Start

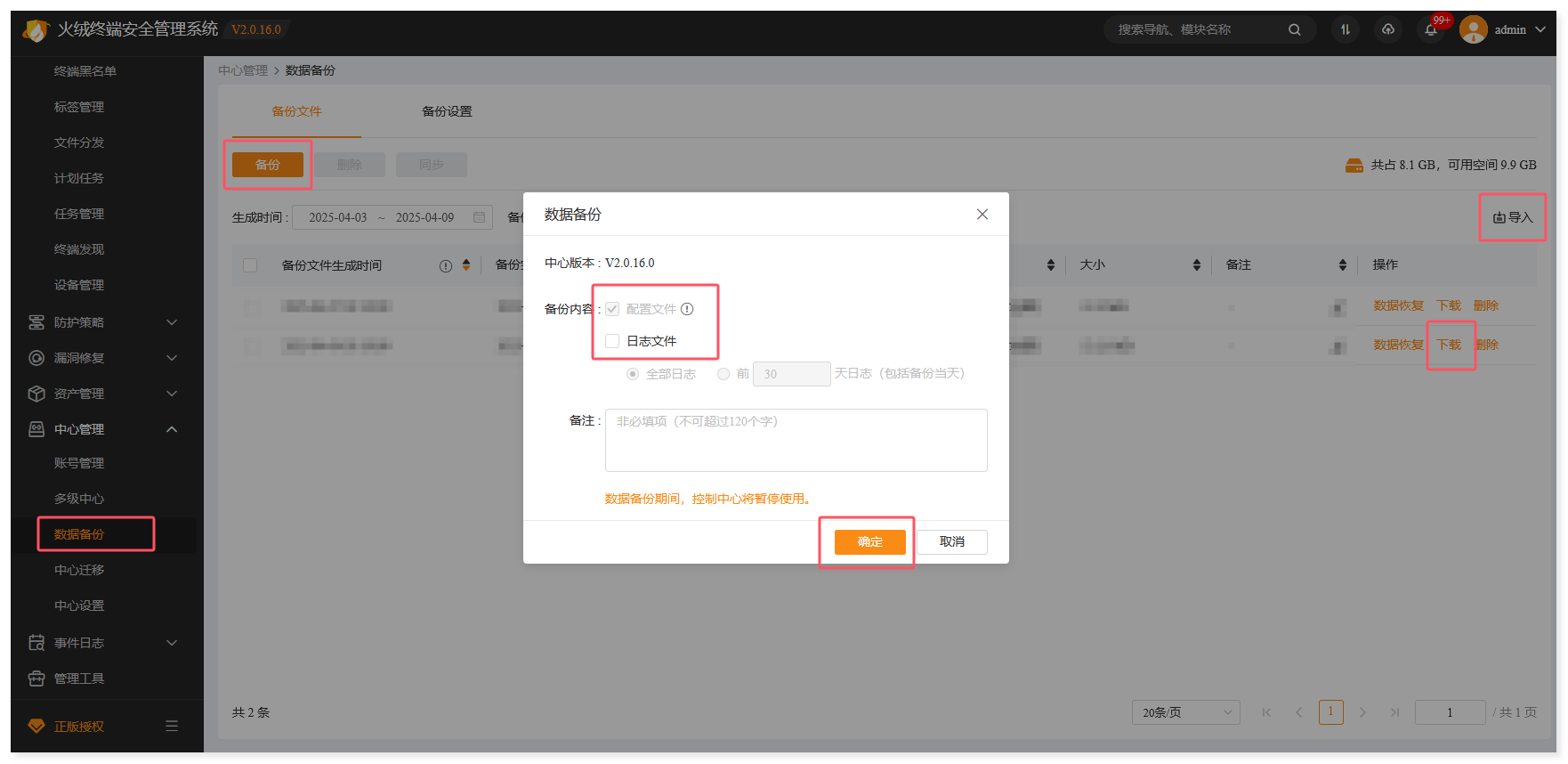Click the sidebar collapse menu icon

(x=172, y=726)
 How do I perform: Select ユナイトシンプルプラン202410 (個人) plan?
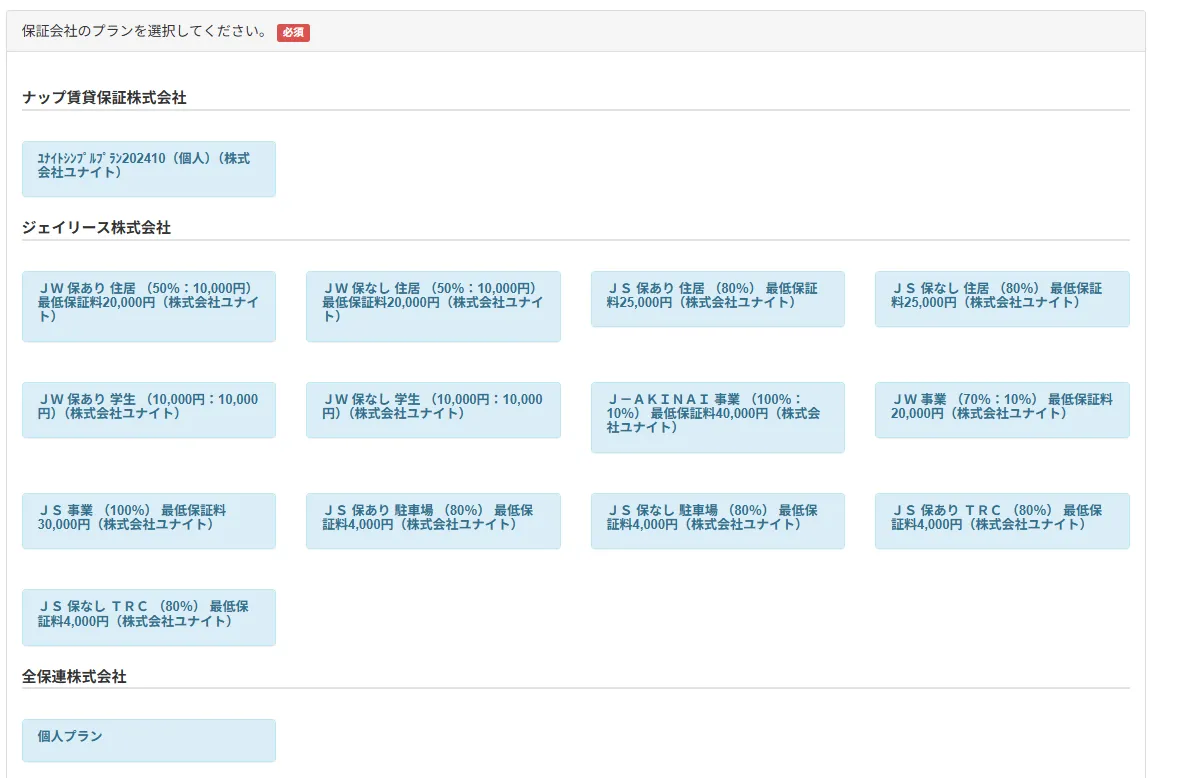148,168
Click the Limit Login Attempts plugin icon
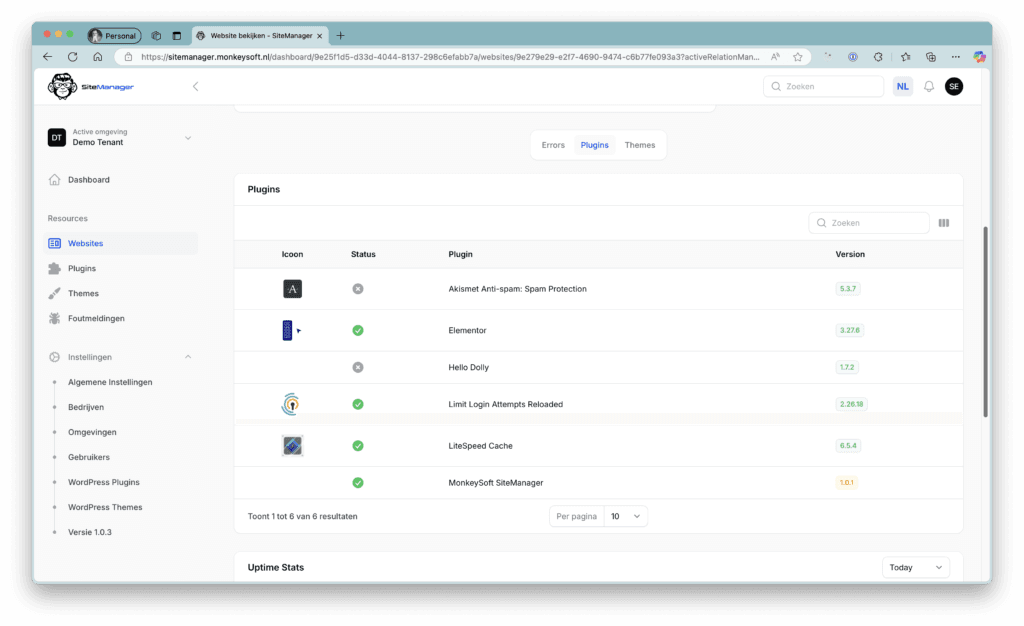Screen dimensions: 1024x626 coord(290,404)
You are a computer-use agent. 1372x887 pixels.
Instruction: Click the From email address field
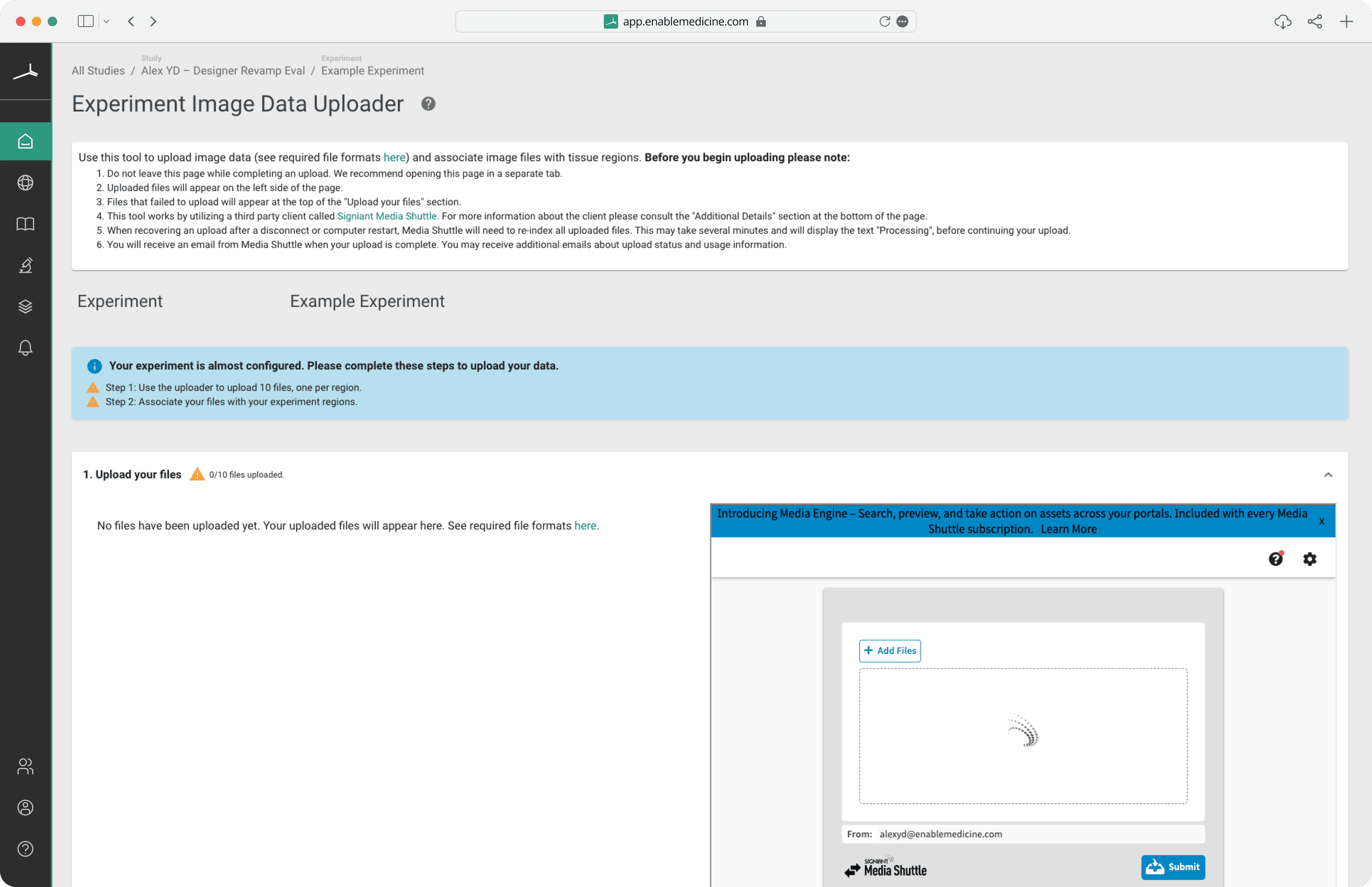[1023, 834]
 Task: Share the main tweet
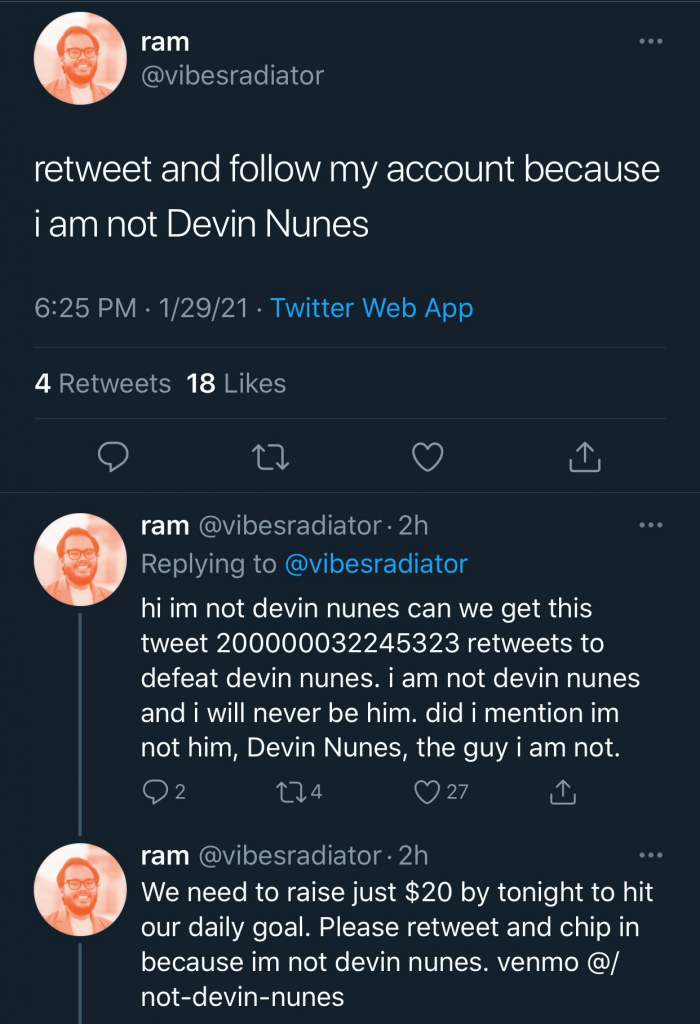point(584,458)
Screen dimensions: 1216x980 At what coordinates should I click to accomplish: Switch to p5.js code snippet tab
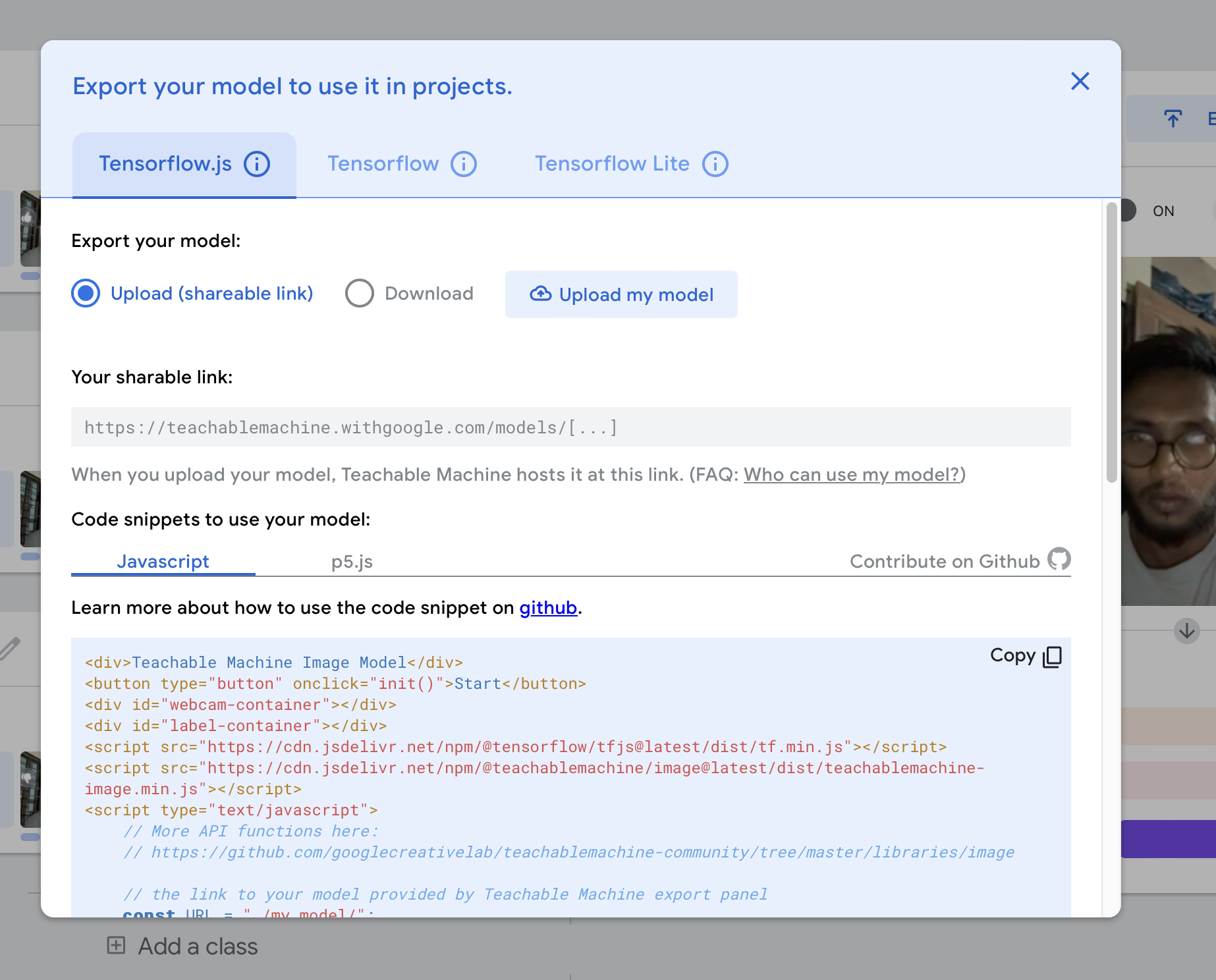point(352,562)
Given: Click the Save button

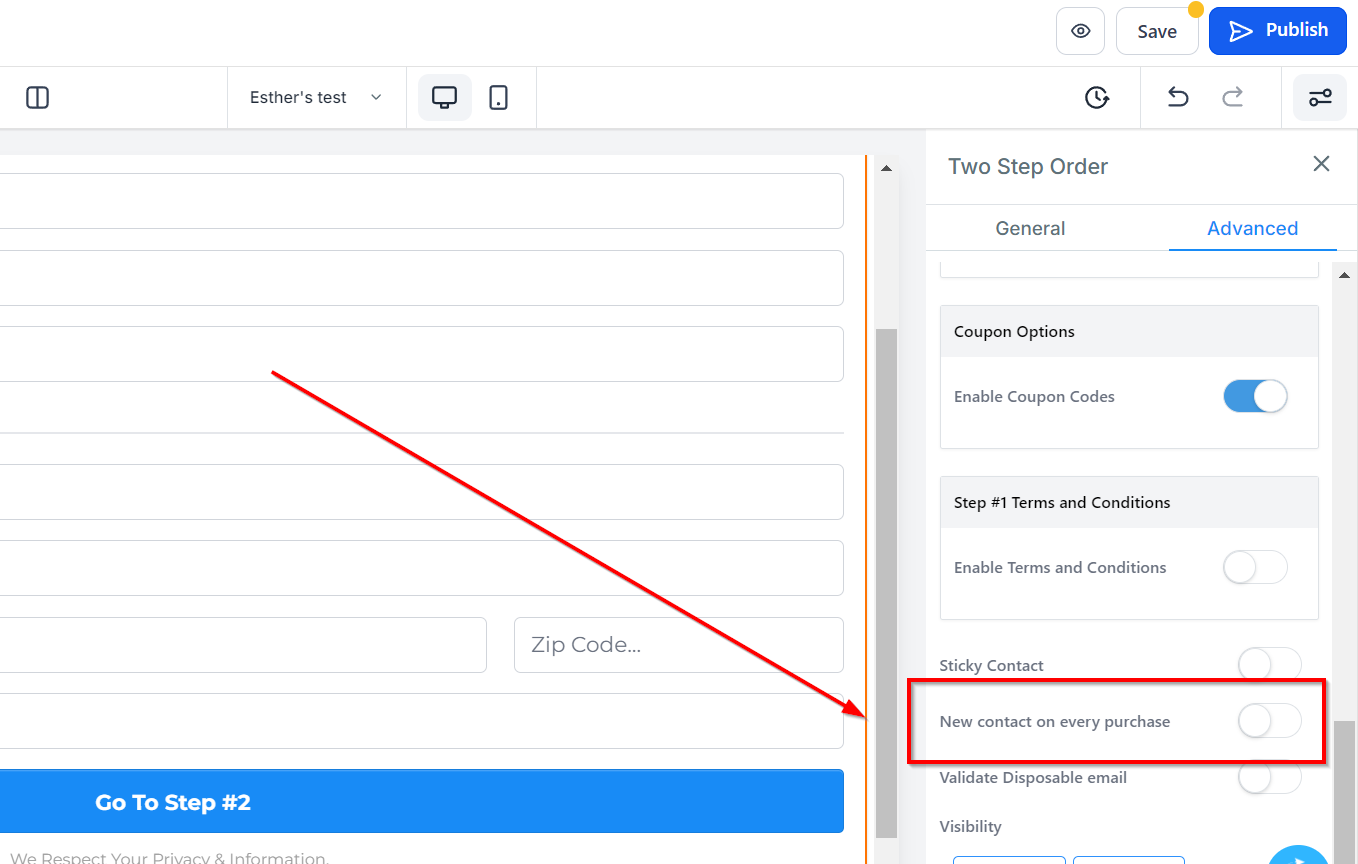Looking at the screenshot, I should click(x=1157, y=31).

End

▶ [TASK OBJECTIVE] Please copy these lines exactly as they appear, leaving out the pictures.

▶ [ANSWER BELOW]
Click the sidebar collapse menu icon

(x=172, y=726)
 How do I perform: Select ユナイトシンプルプラン202410 (個人) plan?
148,168
Click the Limit Login Attempts plugin icon
Screen dimensions: 1024x626 coord(290,404)
You are a computer-use agent. 1372x887 pixels.
Instruction: Click the From email address field
[1023, 834]
 Task: Share the main tweet
point(584,458)
Screen dimensions: 1216x980 At what coordinates should I click to accomplish: Switch to p5.js code snippet tab
point(352,562)
Given: Click the Save button

Looking at the screenshot, I should click(x=1157, y=31).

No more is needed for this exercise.